Close this search box.

CTRL+ALT+Desire Review: Sex, Lies & Family Annihilation

A man looks at a mirror and sees a pixelated, blurred version of his face in the Paramount+ series CTRL+ALT+DESIRE

Colin Archdeacon’s true crime series CTRL+ALT+Desire is stylish and intriguing, but buckles somewhat under an infuriating subject.

The world of true crime is a vast and fascinating one. There are innumerable podcasts, series, films, articles, books and YouTube creators dedicated to telling stories about some of the world’s worst criminals. CTRL+ALT+Desire, Colin Archdeacon’s series dedicated to the case of Grant Armato, is very much a product of this cultural obsession, stemming from a four-year investigation into the Florida-native’s conviction for murdering his entire family.

A small town community in the Sunshine State is rocked when Armato’s mother, father and brother are found shot to death in their home. When Armato was arrested and interviewed by police, what unfolded was a story of a man so obsessed with a Bulgarian cam-girl named Silvie that he spiralled into depression, financial ruin and dangerous isolation.

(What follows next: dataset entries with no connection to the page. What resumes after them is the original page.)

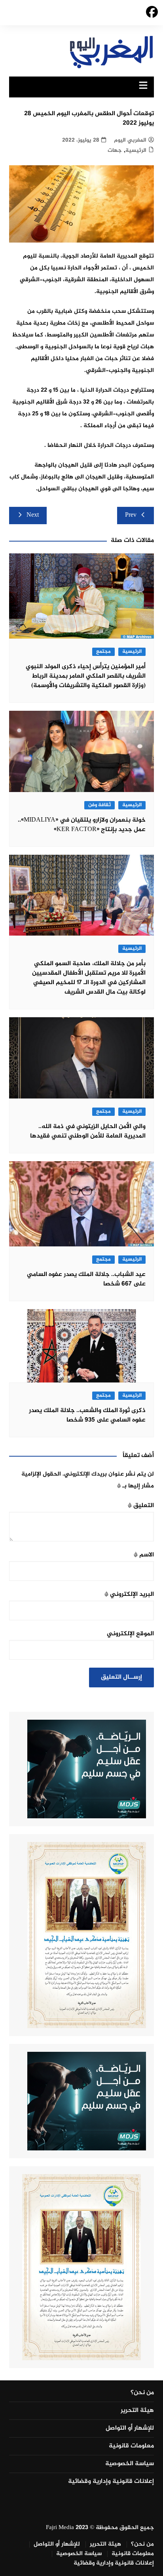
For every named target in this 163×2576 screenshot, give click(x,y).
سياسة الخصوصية (129, 2464)
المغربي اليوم (130, 140)
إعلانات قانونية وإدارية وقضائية (111, 2481)
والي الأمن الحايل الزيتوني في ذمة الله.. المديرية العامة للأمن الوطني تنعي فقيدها (88, 1131)
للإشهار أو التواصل (130, 2428)
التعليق (141, 1505)
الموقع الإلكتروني (130, 1634)
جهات (115, 150)
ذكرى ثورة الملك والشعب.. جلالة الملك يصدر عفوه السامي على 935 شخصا (87, 1415)
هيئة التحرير (137, 2410)
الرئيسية (135, 150)
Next (33, 515)
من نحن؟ (142, 2393)
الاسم (144, 1555)
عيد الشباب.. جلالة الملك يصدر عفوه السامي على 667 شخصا (86, 1279)
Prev (130, 515)
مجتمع (103, 652)
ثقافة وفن (99, 805)
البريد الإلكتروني (129, 1594)
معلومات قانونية (131, 2446)
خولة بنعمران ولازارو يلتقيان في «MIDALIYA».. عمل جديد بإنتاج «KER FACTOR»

CTRL+ALT+Desire is predominantly a vehicle for the multitude of phone conversations Archdeacon had with Armato to be pieced together into a coherent retelling of the case from Armato’s perspective. Talking head interviews with reporters, detectives and Armato’s defence team round out the narration, which is in turn overlaid over a series of selfies, online footage, police interviews, and brief interludes of reconstructions from actors.

This series format, as opposed to a filmic one, allows Archdeacon to indulge in the set-up, offering a lot more context and background information for the audience to be privy to. It also gives Armato the opportunity to be, seemingly, candid and honest about how streaming video games on Twitch to make some money devolved into spending thousands of dollars a day on gifts for Silvie. It is interesting, well-paced and intriguing, delving into the cycle of mental health struggles and the checklist of internet dangers.

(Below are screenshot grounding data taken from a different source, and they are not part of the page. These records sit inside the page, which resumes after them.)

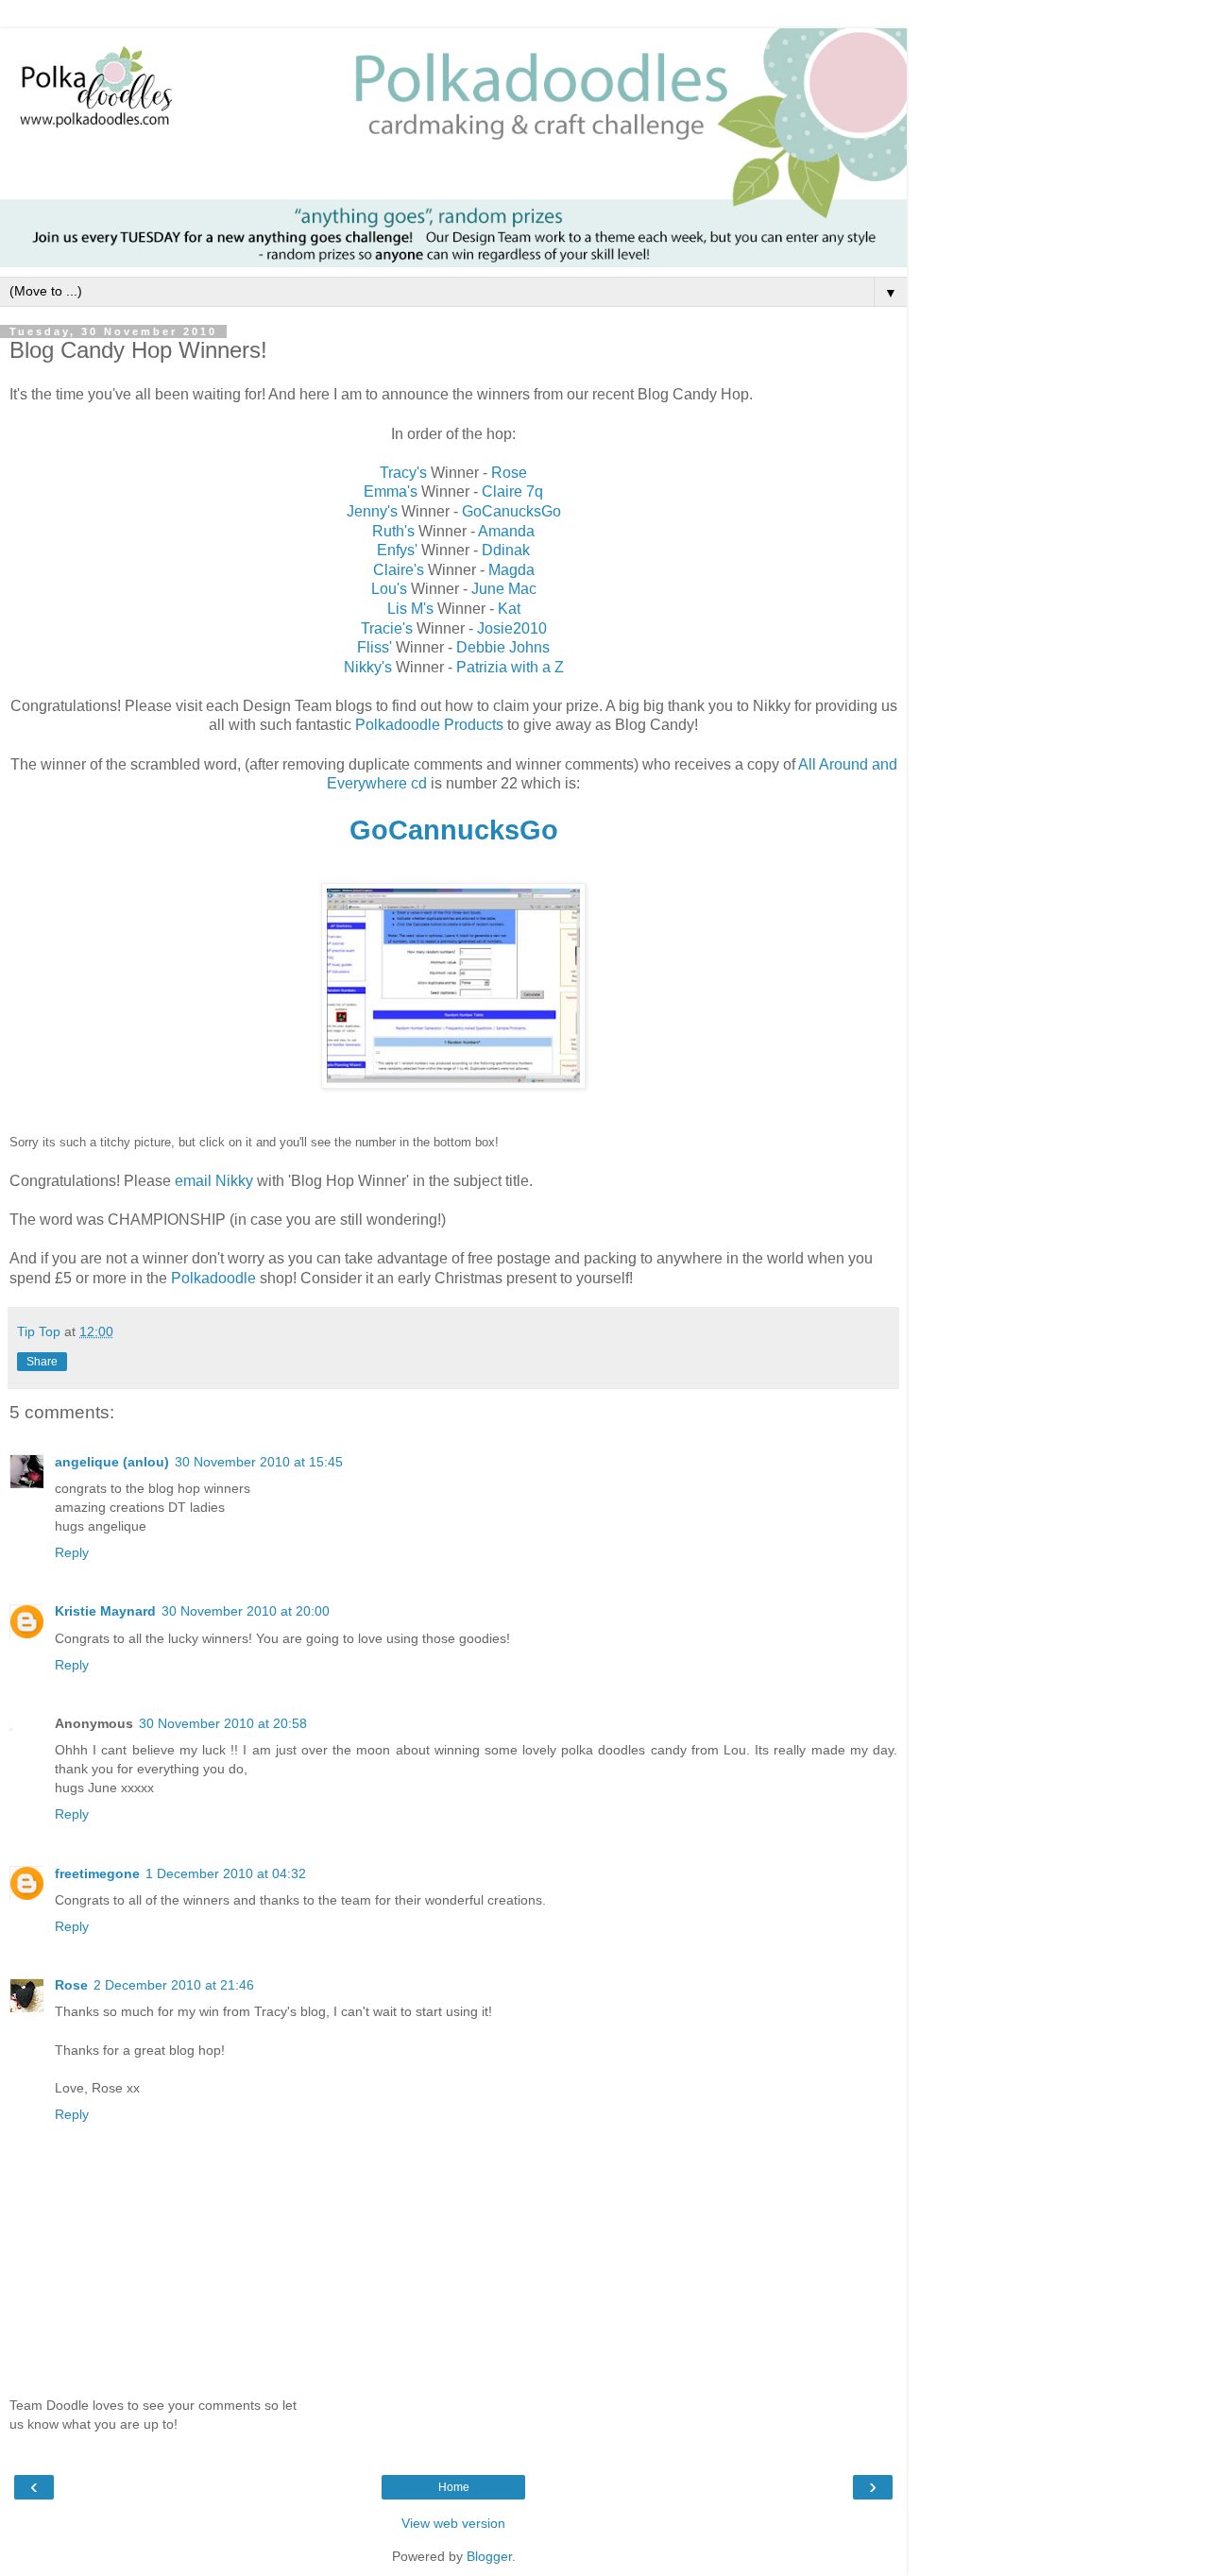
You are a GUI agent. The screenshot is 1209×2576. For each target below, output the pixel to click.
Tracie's (389, 628)
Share (42, 1361)
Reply (72, 1552)
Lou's (389, 589)
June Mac (503, 589)
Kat (509, 609)
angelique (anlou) (112, 1461)
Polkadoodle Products (431, 725)
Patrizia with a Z (510, 667)
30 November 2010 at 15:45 (259, 1461)
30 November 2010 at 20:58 (223, 1723)
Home (453, 2487)
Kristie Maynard (105, 1610)
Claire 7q (512, 491)
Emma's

But crucially, where the series stumbles is that, as a subject, Armato is neither a particularly interesting nor convincing one. He’s abrasive, awkward, evasive and contradictory. His online persona was, in his own words, a “digital representation” of what he aspired to be. But because it became such an obsession, something so all-consuming that it led to unspeakable tragedy, it’s hard to feel like he isn’t still putting on a performance. And while Archdeacon is certainly not looking to glorify Armato’s choices, actions or behaviours, it does feel like the series is giving him exactly what he grew so addicted to: a modicum of attention and infamy, however slight.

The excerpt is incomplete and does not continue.